WHAT YOU ARE ASKED TO DO>
Pictures must not appear in the copy. Set down exactly the line with "Where should I" and each line after it through the end of the data below.

——

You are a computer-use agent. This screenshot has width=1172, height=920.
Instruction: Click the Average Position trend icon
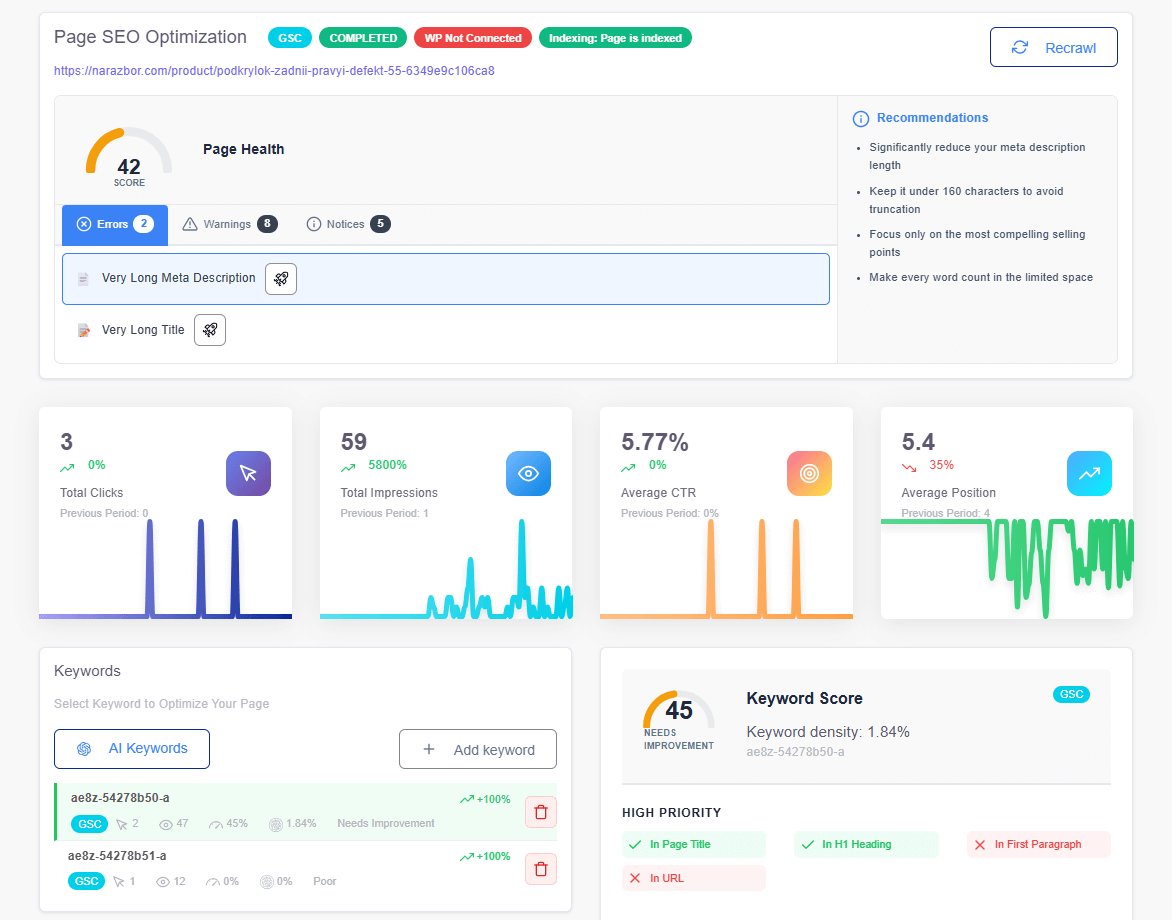click(1089, 473)
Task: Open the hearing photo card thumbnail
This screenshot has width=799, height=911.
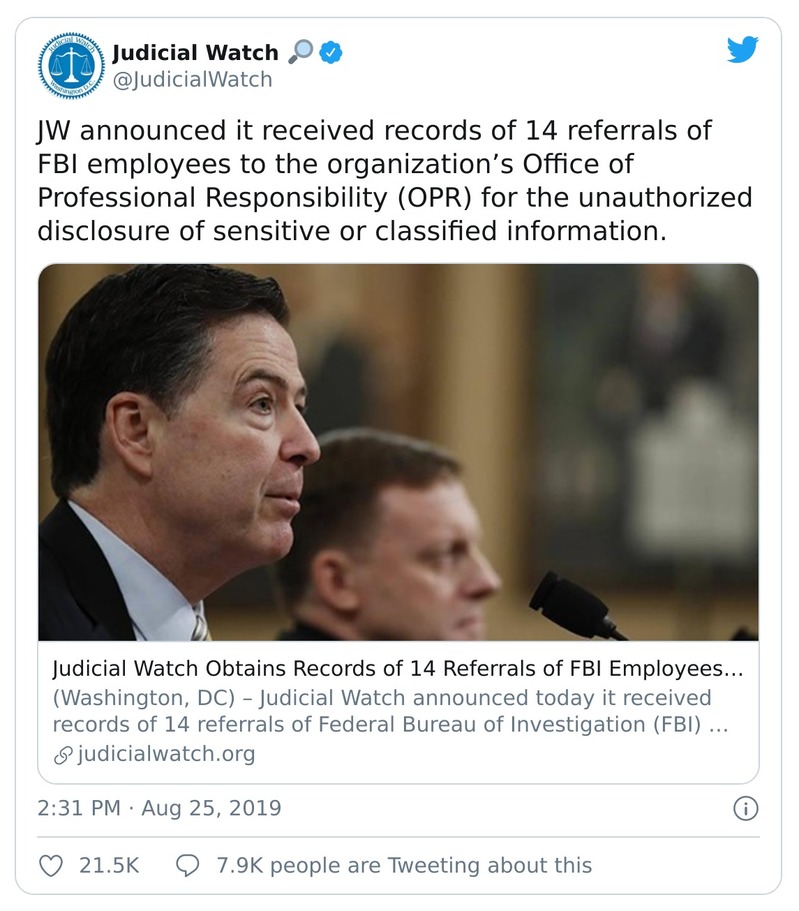Action: coord(398,452)
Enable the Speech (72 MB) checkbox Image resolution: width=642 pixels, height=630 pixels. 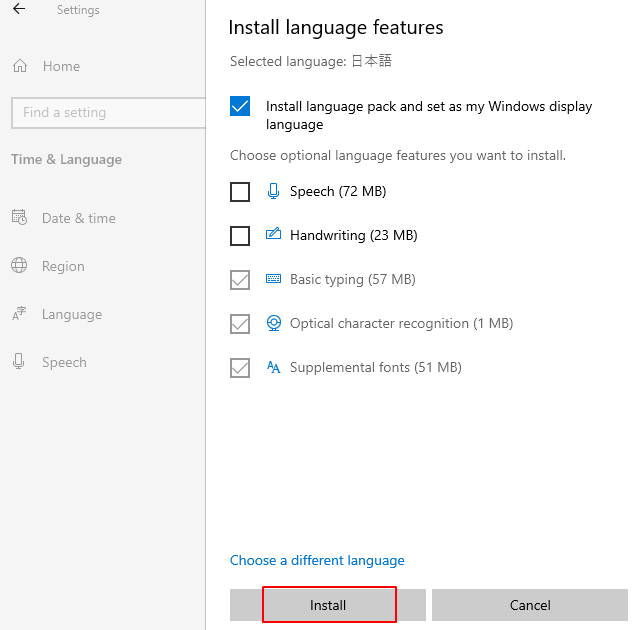[x=240, y=191]
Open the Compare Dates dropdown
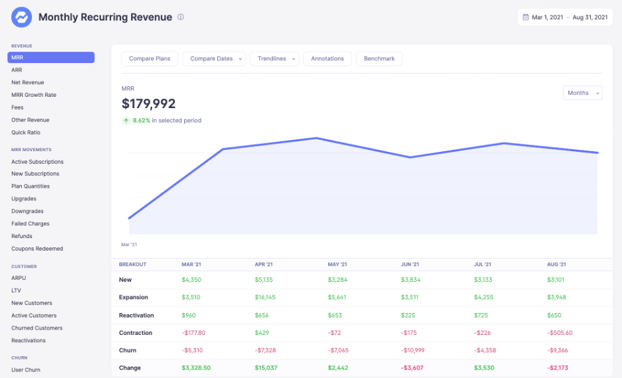The width and height of the screenshot is (622, 378). 214,59
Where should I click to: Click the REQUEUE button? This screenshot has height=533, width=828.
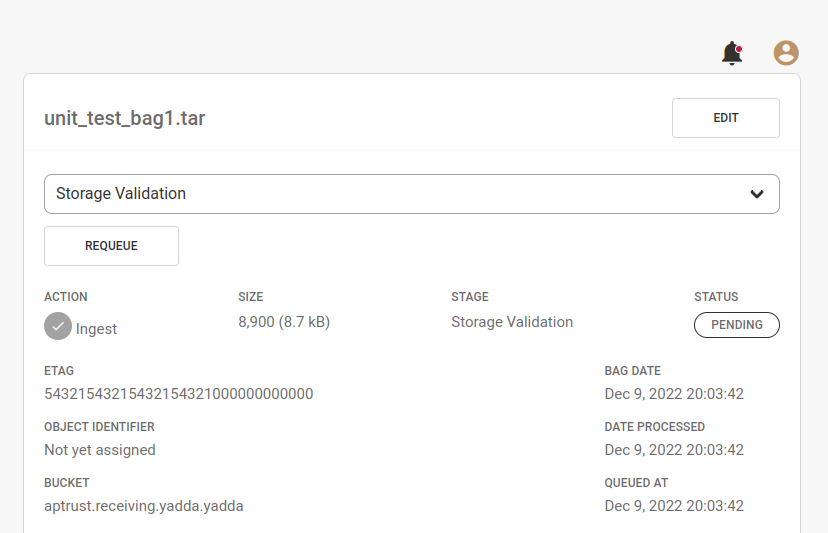[111, 246]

——

RESPONSE TO THE TASK>
Where should I click to: Click the REQUEUE button? This screenshot has height=533, width=828.
[111, 246]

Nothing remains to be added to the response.